Après avoir décroché un diplôme d’arts plastiques à l’Ecole nationale supérieure des beaux-arts de Paris en 1978 et passé une année en restauration d’art à Berne (Suisse), il enseigne le dessin à Neuilly et la photographie au Centre d’arts plastiques d’Aubervilliers. Les prises de vue s’enchaînent. Pierre Terrasson devient l’un des témoins majeurs de la scène rock au point que tous les médias le courtisent  : Libération, le Nouvel Observateur, Rock and folk… En juin 1982, il frappe un grand coup  : il couvre le retour, après six ans d’absence, des Rolling Stones sur une scène parisienne. Un concert mythique devant 140 000 personnes hystériques. Terrasson ne se contente pas des stars sur scène, il choisit de montrer l’après-concert, les loges, le magma de cannettes et de gobelets… C’est aussi ça le rock  !

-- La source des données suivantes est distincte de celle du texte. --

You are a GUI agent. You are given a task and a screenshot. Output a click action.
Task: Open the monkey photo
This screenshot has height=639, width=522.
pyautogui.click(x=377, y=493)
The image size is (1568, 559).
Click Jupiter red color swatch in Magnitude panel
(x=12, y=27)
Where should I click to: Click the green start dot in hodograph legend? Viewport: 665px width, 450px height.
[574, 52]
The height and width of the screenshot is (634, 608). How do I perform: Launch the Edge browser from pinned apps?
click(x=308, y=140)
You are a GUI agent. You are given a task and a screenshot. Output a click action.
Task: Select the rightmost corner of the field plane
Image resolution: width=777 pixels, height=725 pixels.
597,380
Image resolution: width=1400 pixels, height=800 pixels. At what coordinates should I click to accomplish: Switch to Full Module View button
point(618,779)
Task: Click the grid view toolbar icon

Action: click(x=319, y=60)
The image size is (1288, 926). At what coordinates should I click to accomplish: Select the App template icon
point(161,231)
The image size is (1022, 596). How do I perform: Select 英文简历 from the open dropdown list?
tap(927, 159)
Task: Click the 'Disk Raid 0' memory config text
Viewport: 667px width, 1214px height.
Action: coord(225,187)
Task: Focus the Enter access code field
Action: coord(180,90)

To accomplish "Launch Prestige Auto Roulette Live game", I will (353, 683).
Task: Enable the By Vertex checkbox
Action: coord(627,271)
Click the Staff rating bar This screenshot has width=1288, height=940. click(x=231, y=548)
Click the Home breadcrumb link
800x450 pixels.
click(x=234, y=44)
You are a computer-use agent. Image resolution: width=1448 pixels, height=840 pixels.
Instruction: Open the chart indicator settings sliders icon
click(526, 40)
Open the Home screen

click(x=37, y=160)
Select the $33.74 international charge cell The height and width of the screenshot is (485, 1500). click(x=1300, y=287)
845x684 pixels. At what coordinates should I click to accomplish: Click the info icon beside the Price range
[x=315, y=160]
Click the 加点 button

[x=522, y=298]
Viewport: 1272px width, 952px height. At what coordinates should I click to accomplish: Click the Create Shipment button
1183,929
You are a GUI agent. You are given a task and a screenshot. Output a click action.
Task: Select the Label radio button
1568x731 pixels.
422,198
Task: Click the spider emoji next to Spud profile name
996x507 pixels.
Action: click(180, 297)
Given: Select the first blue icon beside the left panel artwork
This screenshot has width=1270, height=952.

Son sentiment de nostalgie ne tient pas seulement à la tiédeur du moment. L’homme est un affectif. Son amitié pour Gainsbourg et sa femme Bambou, Coluche, Catherine Ringer et Frédéric Chichin des Rita Mitsouko ou Vanessa Paradis dont il a été le photographe officiel pendant de longs mois, reste intacte. «  Avec tout ce petit monde, et j’en oublie, on se voyait presque en famille.  » Certains clichés entrent dans l’Histoire. Comme ce portrait en noir et blanc des Rita : Catherine Ringer et Frédéric Chichin posent face à l’objectif, traits de khôl sous les yeux et coupes de cheveux déstructurées, tenant leur guitare électrique tel un crucifix. Un temps révolu. Malgré quelques expériences du côté du rap et du raï au début des années 2000, le photographe ne s’y retrouve pas. Trop étriqué, pas assez rock  ! «  Pour faire de bonnes photos, il faut aimer les gens  », soutient-il mordicus. Il s’éloigne de la musique pour d’autres formes de production, des bouquins et beaucoup d’expos à Paris, Anvers ou New York. A l’Institut français de Tokyo, il donne à voir son «  Gainsbarre  ».

Pierre Terrasson
Alice Cooper, Pierre Terrasson

Désormais, il suit Bartabas et les circassiens de Zingaro, ou d’autres personnalités bien trempées comme Charly Bauer, fidèle complice de Jacques Mesrine. Rien que de fortes têtes susceptibles d’étancher sa soif de «  rencontres hors normes  ». Il garde par ailleurs en tête son parcours aux Beaux-Arts qui lui a ouvert d’autres horizons. «  J’ai toujours pris en photo des paysages. Un exercice plus proche de la sculpture.  » La soixantaine arrivant, Terrasson a le spleen mais n’en reste pas moins affable. «  Je continue de travailler et de faire des rencontres. C’est le plus important. Les responsables d’Arcades en font partie. » Cécile Jauzenque et son frère Dominique, propriétaires de cet espace inclassable, ouvert aux artistes depuis décembre dernier, sont sous le charme. «  Pierre Terrasson reviendra en octobre pour une rétrospective de son œuvre. Sa présence symbolise l’esprit du lieu  : éclectique et sans préjugés. C’est à l’artiste de nous convaincre. » Pierre Terrasson les a conquis.